Defendendo mais cortes na despesa pública, Samakuva afirmou que os riscos "devem ser mitigados" e "protegidos" os setores mais vulneráveis, como as crianças, a saúde, os pensionistas e os desmobilizados, bem como nos hospitais, medicamentos, agricultura e outros.
"Os cortes devem ser feitos nas faturações ao Estado, nos contratos milionários, na divida falsa, nos roubos e nos gastos supérfluos do Governo. O Parlamento deve identificar no OGE [Orçamento geral do Estado, neste caso, para 2019] todos os furos potenciais passíveis de alimentar o peculato e a corrupção, quer do lado da receita, quer do lado da despesa", recomendou.
Sobre os empréstimos obtidos por Angola ao longo de um ano de governação de João Lourenço, o líder da UNITA destacou o caso chinês, em que o Governo "pareceu muito entusiasmado por ter contraído mais dívidas em nome dos angolanos para se pagar".
"Desta vez, mais de 11.000 milhões de dólares e 500 milhões de euros. Os angolanos não devem aplaudir o Governo por nos aumentar o peso da dívida pública, cujo 'stock' real não conhecemos e para cujo serviço o país já tem de gastar mais de 50% das suas receitas fiscais. Deve haver mais transparência", defendeu
"O Governo deve primeiro provar que toda a dívida contraída até hoje é legítima. Deve revelar ao país o custo financeiro da dívida pública, interna e externa, os prazos de pagamento, as garantias que forneceu e quem beneficiou delas e como", afirmou Samakuva.

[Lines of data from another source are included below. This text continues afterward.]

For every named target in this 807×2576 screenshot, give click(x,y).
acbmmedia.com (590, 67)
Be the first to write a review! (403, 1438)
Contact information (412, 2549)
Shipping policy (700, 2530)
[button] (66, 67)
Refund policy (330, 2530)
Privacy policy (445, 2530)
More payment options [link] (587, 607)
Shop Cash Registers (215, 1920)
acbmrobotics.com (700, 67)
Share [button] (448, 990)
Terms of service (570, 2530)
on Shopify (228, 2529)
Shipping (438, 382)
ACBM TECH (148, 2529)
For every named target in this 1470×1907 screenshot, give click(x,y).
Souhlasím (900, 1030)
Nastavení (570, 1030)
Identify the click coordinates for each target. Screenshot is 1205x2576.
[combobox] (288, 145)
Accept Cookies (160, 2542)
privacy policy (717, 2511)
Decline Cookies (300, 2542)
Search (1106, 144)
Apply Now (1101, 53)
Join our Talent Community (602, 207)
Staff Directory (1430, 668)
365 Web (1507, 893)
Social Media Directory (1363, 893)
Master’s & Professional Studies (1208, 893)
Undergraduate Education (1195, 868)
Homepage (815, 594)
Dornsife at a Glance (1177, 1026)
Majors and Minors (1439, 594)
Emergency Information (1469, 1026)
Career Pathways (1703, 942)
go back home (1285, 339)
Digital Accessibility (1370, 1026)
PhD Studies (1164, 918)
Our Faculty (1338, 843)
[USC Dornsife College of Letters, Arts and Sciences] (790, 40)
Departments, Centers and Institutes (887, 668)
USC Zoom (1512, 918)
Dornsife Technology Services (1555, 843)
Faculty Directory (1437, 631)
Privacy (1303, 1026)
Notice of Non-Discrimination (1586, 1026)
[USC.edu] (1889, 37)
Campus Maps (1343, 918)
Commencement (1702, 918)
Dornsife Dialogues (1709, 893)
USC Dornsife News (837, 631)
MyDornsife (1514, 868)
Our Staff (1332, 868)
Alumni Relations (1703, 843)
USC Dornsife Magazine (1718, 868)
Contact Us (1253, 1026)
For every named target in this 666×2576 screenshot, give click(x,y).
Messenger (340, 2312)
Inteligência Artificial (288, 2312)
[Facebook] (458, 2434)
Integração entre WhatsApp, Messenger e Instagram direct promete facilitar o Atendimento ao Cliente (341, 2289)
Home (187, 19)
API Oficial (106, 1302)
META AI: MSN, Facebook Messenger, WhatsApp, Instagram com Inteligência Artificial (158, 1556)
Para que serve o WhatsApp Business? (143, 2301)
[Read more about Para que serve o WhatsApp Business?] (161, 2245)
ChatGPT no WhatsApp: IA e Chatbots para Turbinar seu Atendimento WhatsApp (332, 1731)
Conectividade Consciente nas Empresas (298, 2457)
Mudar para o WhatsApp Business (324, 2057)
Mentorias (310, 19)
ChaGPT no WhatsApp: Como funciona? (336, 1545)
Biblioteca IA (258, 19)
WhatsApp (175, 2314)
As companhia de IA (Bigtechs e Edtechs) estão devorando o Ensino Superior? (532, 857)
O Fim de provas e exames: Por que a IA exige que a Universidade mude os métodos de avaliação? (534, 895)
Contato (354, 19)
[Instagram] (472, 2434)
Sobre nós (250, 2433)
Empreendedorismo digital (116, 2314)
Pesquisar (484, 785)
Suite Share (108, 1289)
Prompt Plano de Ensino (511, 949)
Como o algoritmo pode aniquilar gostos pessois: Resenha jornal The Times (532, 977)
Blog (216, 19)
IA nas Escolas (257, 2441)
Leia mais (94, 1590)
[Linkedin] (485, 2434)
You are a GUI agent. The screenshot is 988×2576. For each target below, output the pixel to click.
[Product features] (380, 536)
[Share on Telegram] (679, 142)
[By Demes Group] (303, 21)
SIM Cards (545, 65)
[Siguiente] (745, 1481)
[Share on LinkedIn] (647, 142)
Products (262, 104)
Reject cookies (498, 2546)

Segundo o líder da UNITA, a "coragem" com que o Presidente angolano está a exercer o mandato "já revelou ao país" que foi o anterior executivo que contraiu a maior parte das dívidas acumuladas.
"Ao Presidente da República atual ainda damos o benefício da dúvida, mas ao anterior e á sua equipa não. Muito do que roubaram foi através da dívida que contraíram em nosso nome e que agora o Governo está muito apressado em querer pagar. Porque é que não se audita primeiro a dívida? O que se pretende esconder? Será porque os que a negociaram são as mesmas pessoas que continuam a gerir as finanças públicas, agora sob a supervisão do novo Presidente?", questionou Samakuva.
Samakuva lembrou que, no passado, Angola ia buscar dinheiro ao Ocidente, mas que, a partir do momento em que esses bancos ocidentais começaram a exigir maior transparência na gestão, o ex-presidente José Eduardo dos Santos "fugiu das exigências e recorreu à China".
"Até hoje, a China já deve ter desembolsado mais de 23.000 milhões de dólares. E agora é a China que nos vem dizer que este dinheiro foi mal gasto e que já não nos vai emprestar a quantidade de dinheiro que Angola pede. Mas os atuais governantes nunca nos disseram nada. No fundo, a China estará a reconhecer os desvios e a corrupção", afirmou o líder da UNITA.
"Quem ficou com os dinheiros da China?", questionou Samakuva.